Dataset records:
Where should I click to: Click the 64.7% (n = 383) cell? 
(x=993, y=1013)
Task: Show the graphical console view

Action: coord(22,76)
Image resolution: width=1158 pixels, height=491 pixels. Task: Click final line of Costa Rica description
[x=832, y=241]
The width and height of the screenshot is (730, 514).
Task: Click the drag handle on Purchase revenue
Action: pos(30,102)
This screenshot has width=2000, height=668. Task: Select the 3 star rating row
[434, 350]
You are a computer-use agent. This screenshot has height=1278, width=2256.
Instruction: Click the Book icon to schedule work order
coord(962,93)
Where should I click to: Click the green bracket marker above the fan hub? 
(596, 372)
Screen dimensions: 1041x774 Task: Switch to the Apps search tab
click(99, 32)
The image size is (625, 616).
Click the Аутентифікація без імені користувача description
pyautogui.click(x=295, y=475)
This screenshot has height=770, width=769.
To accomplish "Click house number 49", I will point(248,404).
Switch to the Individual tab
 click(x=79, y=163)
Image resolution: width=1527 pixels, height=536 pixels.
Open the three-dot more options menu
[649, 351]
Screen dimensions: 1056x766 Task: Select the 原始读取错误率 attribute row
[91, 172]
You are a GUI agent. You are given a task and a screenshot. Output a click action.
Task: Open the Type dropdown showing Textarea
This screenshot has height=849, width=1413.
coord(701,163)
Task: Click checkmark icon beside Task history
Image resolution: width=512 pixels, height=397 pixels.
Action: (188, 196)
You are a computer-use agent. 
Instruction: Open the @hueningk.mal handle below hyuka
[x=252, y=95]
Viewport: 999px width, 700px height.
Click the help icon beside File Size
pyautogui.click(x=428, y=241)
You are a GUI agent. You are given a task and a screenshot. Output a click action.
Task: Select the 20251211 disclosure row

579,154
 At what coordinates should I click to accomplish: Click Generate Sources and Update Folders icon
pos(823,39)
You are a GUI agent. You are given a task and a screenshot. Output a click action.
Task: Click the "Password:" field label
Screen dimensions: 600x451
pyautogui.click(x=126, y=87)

### WHAT IS EXPECTED
Beginning with the line that has "At what coordinates", set down every line of the entries above through the final one, unchanged.

### PROBLEM SOLUTION
 At what coordinates should I click to accomplish: Click Generate Sources and Update Folders icon
pos(823,39)
You are a GUI agent. You are given a task and a screenshot. Output a click action.
Task: Click the "Password:" field label
Screen dimensions: 600x451
pyautogui.click(x=126, y=87)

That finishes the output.